Virtual screening campaigns

Screen thousands of compounds against target proteins to identify promising drug candidates for further study

Binding site prediction

Predict where small molecules bind to protein structures to understand mechanisms and guide experiments

Lead optimization

Generate binding poses for compound modifications to improve interactions with target proteins

Try These Prompts

Basic single docking
Dock the ligand COc1ccc(C(=O)Nc2ccccc2)cc1 to the protein in protein.pdb and save results to results/docking/
Batch screening
Create a batch CSV for screening 50 compounds against protein.pdb, then run DiffDock with 20 samples per complex
Analyze results
Analyze the confidence scores from DiffDock results in results/batch/ and show the top 10 predictions
Custom parameters
Create a custom config for docking flexible ligands with increased temperature and 30 inference steps

Best Practices

  • Always validate environment with setup_check.py before large batch jobs
  • Use 20-40 samples per complex for important predictions
  • Combine with scoring functions like GNINA for affinity estimation
  • Visualize top 3-5 poses to check for structural plausibility

Avoid

  • Using confidence scores as direct binding affinity measurements
  • Running large virtual screening without GPU access
  • Assuming single prediction is correct without examining alternatives
  • Ignoring protein preparation and missing residue issues

Frequently Asked Questions

What is the difference between confidence and affinity?
Confidence measures how certain the model is about the predicted pose.
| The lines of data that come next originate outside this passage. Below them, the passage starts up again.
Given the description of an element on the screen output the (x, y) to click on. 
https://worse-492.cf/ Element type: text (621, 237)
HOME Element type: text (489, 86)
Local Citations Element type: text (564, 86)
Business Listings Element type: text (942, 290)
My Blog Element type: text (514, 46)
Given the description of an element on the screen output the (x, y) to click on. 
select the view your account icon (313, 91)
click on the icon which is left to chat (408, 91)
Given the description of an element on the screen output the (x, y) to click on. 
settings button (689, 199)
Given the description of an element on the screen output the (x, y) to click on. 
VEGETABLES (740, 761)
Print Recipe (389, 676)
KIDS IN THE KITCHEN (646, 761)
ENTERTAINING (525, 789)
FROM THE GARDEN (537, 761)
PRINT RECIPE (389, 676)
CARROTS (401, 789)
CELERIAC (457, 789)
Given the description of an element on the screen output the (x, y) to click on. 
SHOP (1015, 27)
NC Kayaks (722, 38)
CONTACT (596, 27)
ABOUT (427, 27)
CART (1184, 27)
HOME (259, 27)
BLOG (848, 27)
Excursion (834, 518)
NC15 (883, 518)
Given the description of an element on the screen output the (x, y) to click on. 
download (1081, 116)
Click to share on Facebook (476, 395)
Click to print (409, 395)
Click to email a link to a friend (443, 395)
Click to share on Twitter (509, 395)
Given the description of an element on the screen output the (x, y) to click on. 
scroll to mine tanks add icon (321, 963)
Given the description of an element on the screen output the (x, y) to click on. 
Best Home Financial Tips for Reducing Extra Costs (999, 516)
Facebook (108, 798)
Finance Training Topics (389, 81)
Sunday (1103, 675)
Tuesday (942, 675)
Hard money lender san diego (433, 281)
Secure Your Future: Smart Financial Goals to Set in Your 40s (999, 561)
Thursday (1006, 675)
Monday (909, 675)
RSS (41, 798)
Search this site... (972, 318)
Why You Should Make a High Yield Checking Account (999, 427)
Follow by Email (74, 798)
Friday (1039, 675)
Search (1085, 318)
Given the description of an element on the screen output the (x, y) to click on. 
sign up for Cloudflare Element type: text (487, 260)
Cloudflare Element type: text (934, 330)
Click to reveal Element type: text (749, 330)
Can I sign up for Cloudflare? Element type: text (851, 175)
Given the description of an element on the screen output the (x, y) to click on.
Affinity measures binding strength. High confidence does not mean strong binding.
How many samples should I generate per complex?
Use 10 for quick screening, 20-40 for important predictions, and 40+ for very flexible or large ligands.
Can I use protein sequences instead of PDB files?
Yes, DiffDock uses ESMFold to predict protein structure from sequence. PDB files typically give better results though.
What ligand formats are supported?
SMILES strings, SDF files, and MOL2 files. SMILES are most convenient for high-throughput screening.
How do I interpret negative confidence scores?
Scores below -1.5 indicate low confidence. Consider more samples, ensemble docking, or experimental validation.
Can DiffDock predict binding affinity?
No, DiffDock only predicts binding poses. Use GNINA, MM/GBSA, or experimental methods for affinity prediction.